Francesca Michielin ai ragazzi di #Impact: “Dobbiamo essere arrabbiate e affrontare le nostre battaglie ma mai perdere l’empatia, altrimenti si rischia di diventare ciò che si combatte”

Un incontro intenso e autentico quello di Francesca Michielin con i ragazzi della sezione Impact del Giffoni Film Festival. L’artista ha affrontato temi che spaziano dalla creatività al ruolo delle donne nell’industria musicale, dal rapporto con il controllo all’importanza dell’empatia, fino al peso dell’immagine nell’epoca dei social.

“Vedo ancora troppo poche donne in classifica e questo per me non è accettabile. Ho avuto la fortuna di lavorare a Londra e vedere quanto spazio venga dato a progetti alternativi e sperimentali. In Italia, invece, spesso si rincorre quello che può funzionare in radio. All’estero artiste come Taylor Swift, Olivia Rodrigo sperimentano senza partire dall’obiettivo di fare il disco radiofonico.”

Secondo Michielin, è fondamentale continuare a costruire un percorso di rappresentanza femminile, ricordando il valore delle artiste che hanno aperto la strada.

“Camminiamo sulle spalle di donne “gigantesse” e dovremmo diventare a nostra volta quelle spalle su cui potranno salire le bambine e le cantautrici che sognano questo mestiere.” La cantautrice ha poi raccontato un aspetto molto personale del proprio processo creativo: il difficile rapporto con il controllo. “Vado in analisi anche per lavorare su questo. Tendo a progettare tutto nei minimi dettagli e a imporre un concept ancora prima che la musica possa fluire. Ho capito invece che bisogna entrare in studio con degli obiettivi, ma poi lasciarsi sorprendere da quello che accade.” Parlando del proprio carattere, Michielin ha ammesso di essere estremamente esigente con se stessa, fino a pretendere sempre il massimo. Una severità che, a volte, si riflette anche nel lavoro quotidiano.

“Quando qualcosa non funziona divento durissima, poi però mi sento in colpa. Ho capito però che non tutte le battaglie possono essere combattute con gentilezza. Ci sono momenti storici in cui bisogna essere fermi. L’importante è non perdere mai l’empatia, perché altrimenti rischiamo di diventare ciò che stiamo combattendo.”

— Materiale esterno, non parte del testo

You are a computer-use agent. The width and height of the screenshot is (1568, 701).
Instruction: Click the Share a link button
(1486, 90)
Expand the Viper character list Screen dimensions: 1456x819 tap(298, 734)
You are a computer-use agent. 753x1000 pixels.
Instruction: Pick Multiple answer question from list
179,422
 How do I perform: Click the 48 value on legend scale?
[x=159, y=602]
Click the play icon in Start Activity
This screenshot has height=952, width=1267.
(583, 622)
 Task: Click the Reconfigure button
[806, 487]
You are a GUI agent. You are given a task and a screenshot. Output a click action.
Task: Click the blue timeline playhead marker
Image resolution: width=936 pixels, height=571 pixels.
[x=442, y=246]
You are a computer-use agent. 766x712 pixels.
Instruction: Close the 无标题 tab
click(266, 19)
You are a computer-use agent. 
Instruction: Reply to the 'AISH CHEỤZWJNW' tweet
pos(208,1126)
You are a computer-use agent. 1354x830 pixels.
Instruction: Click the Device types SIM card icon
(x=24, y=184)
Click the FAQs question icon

Sul futuro della musica e dei grandi eventi come il Festival di Sanremo, Michielin ha sottolineato l’importanza del ricambio generazionale e di una maggiore pluralità espressiva.

“Rispetto al 2011 oggi c’è sicuramente più libertà artistica. All’epoca non avrei mai potuto pubblicare un brano come ‘2640’. Ma se artisticamente mi sento più libera, sul piano dell’immagine mi sento più oppressa.”

La cantante ha denunciato la crescente ossessione nei confronti dell’aspetto estetico delle artiste e il giudizio costante alimentato dai social.

“Oggi il corpo delle cantanti è continuamente sotto osservazione. Se scegli un’estetica particolare ti dicono di pensare a cantare. C’è un grande scollamento culturale: l’arte passa anche attraverso il corpo, gli abiti, il trucco, perfino il nudo, eppure tutto viene giudicato.”

Michielin ha infine riflettuto sulla difficoltà contemporanea di accettare il confronto e il dissenso.

“Viviamo in una società che fatica ad accettare la complessità. Ogni dibattito sembra diventare una guerra e così molte persone preferiscono non esporsi”. Infine all’artista il premio “Grifocorno” di #Giffoni56.